Rwanda : incendies à répétitions ou terrorisme d’Etat
Presque jour pour jour, des incendies inexpliqués éclatent dans bon nombre de coins du pays. Que cachent-ils ? Essai d’explication.
Genèse
Le 5 juin 2014, un incendie a ravagé la prison centrale de Muhanga (Gitarama). Un mois après, soit le 7 juillet, la prison de Rubavu (Gisenyi) a été attaquée par un incendie. Le 9 juillet, un énorme incendie s’est déclaré dans un quartier commercial en plein centre de la ville de Kigali. Quatre magasins ont été détruits.
Le 14 juillet, une minoterie située dans la zone industrielle de Gikondo, un quartier de la banlieue de Kigali, a pris feu. Le jour suivant, le 15 juillet, un incendie a ravagé un bâtiment situé à côté de la Gare Routière de Nyabugogo (faubourg de la capitale Kigali). Le 16 juillet, des flammes se sont déclarées dans une décharge d’une usine au Bugesera.
D’après la police, dans tous ces incendies, il y a eu d’énormes dégâts matériels mais il n’y a pas eu de morts ou de blessés, hormis à Gisenyi.
Que cachent ces incendies à répétitions
Des explications diverses ont été données.
Des uns y ont vu la volonté des hommes d’affaires proches du régime du FPR d’imposer l’achat du matériel anti-incendie à tout citoyen rwandais. Le marché est énorme. Les sociétés d’assurance y trouveront elles aussi leurs comptes car une obligation dans ce sens est également un gros marché.
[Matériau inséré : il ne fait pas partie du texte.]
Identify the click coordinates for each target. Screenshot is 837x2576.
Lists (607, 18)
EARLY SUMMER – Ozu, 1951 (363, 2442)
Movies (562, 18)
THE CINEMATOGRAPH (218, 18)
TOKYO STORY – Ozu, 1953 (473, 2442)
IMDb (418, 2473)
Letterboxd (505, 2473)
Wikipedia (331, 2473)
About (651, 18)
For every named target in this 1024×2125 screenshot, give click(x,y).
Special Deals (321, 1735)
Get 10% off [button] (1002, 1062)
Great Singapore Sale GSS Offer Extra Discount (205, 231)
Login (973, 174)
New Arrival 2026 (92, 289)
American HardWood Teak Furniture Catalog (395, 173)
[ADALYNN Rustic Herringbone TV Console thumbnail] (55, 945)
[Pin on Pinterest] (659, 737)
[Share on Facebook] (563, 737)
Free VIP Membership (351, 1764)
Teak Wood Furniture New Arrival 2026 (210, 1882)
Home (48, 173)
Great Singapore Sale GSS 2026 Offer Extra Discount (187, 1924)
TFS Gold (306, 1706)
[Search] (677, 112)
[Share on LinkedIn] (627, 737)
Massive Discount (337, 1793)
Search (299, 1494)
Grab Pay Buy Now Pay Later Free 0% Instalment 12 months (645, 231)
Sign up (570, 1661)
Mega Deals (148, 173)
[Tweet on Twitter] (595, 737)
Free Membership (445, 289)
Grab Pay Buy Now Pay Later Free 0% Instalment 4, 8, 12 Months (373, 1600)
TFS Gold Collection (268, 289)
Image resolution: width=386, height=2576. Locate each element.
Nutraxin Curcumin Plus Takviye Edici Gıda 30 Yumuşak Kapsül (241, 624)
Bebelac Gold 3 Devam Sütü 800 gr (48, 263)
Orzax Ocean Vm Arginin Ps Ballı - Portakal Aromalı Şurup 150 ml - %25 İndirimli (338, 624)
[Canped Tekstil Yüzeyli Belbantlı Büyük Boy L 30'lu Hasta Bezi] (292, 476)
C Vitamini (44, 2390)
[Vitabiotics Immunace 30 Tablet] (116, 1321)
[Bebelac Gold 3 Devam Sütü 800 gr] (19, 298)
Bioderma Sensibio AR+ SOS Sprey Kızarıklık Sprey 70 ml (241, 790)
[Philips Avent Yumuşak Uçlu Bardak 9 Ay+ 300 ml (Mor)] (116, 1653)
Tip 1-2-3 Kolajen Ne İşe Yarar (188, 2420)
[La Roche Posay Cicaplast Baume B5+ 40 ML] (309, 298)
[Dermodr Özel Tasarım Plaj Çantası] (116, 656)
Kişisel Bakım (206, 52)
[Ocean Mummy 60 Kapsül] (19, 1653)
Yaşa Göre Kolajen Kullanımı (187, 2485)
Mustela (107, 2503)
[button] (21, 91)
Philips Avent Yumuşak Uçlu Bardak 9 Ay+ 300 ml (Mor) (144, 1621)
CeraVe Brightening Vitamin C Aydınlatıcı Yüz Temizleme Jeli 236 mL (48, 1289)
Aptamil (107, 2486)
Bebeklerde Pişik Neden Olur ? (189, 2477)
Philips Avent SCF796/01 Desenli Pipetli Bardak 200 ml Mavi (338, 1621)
Le gouvernement s’est empressé effectivement de légiférer dans ce sens.
Une autre raison de ces incendies serait politique. Le régime rwandais, incarné par le Front Patriotique rwandais (FPR) va faire d’une pierre deux coups. Il va faire endosser ses incendies sur le dos des FDLR, ces combattants hutu à l’Est de la RDC. En même temps, il va opérer des rafles à l’intérieur pour se débarrasser de ses opposants qu’il va qualifier de pyromanes.
D’habitude le gouvernement rwandais s’empresse de communiquer quand un incident, si mineur soit-il, se produit. On l’a vu quand il y a eu des explosions de grenades dans la ville de Kigali. Quelques minutes après, la police déclarait que les fauteurs de troubles avaient été appréhendés. Dans le cas de ces incendies, c’est silence radio. A peine, une commission a été mise sur pied pour déterminer les tenants et les aboutissants de ces incendies. Le résultat est connu : le ton a été déjà donné par la presse proche du régime comme « Rwanda Today » qui, après s’être posé la question de savoir « Qui incendie les prisons rwandaises ? », donne tout de suite une réponse : « Des sources pointent du doigt les FDLR (Forces Démocratiques de Libération du Rwanda) basées et opérant dans l’Est de la RDC frontalier avec le Rwanda ».
Des incendies criminels des prisons
Des observateurs avisés font une autre analyse. Le FPR, dans ses visées criminelles aurait trouvé une autre astuce pour se débarrasser des Hutu qui sont grandement majoritaires dans ces prisons. Il a commencé par Muhanga (Gitarama). Il a tout de suite déclaré qu’il n’y a eu aucune victime car les détenus ne se trouvaient pas dans leurs cellules quand le feu s’est déclaré. Or, selon la Croix Rouge Internationale, les cellules de 3 500 détenus ont été détruites par les flammes dans cet établissement d’une capacité d’au moins 6 000 personnes.
A moins d’un miracle, vu l’ampleur des flammes, il est impossible qu’il n’y ait pas eu de victimes. De plus, aucune source indépendante n’a vérifié que ces prisonniers étaient en dehors de leurs cellules au moment où s’est déclaré l’incendie.
Ces cellules étant fermés à clé de derrière, nul ne s’est risqué pour aller les ouvrir pour libérer les prisonniers par crainte d’être lui aussi emporté par le feu. Aucun doute que les victimes se comptent par milliers.
Cette expérience ayant été concluante, ce fut le tour d’un autre grand établissement pénitencier du pays, Rubavu (Gisenyi). Là, la police a parlé de 3 détenus décédés et de 40 blessés. Ces informations sont également à prendre avec des pincettes. Des milliers de prisonniers ont sans doute péri dans les flammes.
Quand on sait que des prisonniers au Rwanda sont majoritairement des Hutu, on comprend que personne ne s’en émeuve outre mesure car on se dit : après tout c’étaient des « génocidaires ».
Selon toujours des commentateurs divers, les autres incendies qui ont suivi dans la foulée ont été organisés pour faire diversion et faire oublier la mise à mort par le feu des milliers de prisonniers à Gitarama et à Gisenyi.